State how many lines in the listing below hold the string "Toggle"; nothing else is wanted.

(Task data Opens)

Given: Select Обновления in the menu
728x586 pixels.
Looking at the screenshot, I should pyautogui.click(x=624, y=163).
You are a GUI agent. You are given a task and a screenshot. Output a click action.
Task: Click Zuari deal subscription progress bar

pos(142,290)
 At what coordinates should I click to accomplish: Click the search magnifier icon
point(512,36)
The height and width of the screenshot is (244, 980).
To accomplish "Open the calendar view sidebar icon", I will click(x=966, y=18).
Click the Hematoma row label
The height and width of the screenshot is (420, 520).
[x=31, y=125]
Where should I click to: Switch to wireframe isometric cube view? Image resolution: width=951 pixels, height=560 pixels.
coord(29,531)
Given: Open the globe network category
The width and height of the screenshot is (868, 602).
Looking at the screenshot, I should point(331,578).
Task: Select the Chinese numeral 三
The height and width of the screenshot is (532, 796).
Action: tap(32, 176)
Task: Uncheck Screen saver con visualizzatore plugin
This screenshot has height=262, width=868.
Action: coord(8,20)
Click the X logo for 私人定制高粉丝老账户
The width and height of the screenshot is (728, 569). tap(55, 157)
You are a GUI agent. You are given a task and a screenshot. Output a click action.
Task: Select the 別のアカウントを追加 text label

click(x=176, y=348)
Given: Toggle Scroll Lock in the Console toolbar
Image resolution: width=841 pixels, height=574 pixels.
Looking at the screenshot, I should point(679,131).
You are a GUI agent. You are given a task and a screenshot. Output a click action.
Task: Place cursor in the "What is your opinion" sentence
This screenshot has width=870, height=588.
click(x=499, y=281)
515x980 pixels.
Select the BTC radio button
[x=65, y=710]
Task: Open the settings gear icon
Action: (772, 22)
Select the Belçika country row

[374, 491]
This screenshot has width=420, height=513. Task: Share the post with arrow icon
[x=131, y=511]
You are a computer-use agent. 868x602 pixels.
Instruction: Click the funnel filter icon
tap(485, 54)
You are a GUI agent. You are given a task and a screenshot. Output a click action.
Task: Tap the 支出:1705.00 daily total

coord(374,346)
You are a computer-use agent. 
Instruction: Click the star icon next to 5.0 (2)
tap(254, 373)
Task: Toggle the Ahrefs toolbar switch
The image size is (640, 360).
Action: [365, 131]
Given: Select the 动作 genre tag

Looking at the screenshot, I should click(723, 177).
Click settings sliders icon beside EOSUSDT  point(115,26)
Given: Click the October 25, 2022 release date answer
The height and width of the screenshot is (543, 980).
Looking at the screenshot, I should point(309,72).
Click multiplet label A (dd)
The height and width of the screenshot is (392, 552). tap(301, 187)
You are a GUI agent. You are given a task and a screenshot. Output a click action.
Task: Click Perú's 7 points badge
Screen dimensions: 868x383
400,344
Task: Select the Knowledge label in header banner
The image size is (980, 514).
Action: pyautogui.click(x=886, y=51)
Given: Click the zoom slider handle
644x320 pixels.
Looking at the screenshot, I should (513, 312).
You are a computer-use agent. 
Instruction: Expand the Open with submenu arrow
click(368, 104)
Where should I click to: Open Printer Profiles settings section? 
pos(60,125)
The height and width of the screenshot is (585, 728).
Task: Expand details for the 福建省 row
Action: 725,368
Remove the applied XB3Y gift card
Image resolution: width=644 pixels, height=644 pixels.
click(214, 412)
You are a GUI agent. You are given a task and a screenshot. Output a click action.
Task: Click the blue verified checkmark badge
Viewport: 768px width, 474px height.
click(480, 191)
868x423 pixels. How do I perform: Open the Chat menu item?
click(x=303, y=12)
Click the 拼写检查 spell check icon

(Task data Closes)

■ **Answer to the problem**
2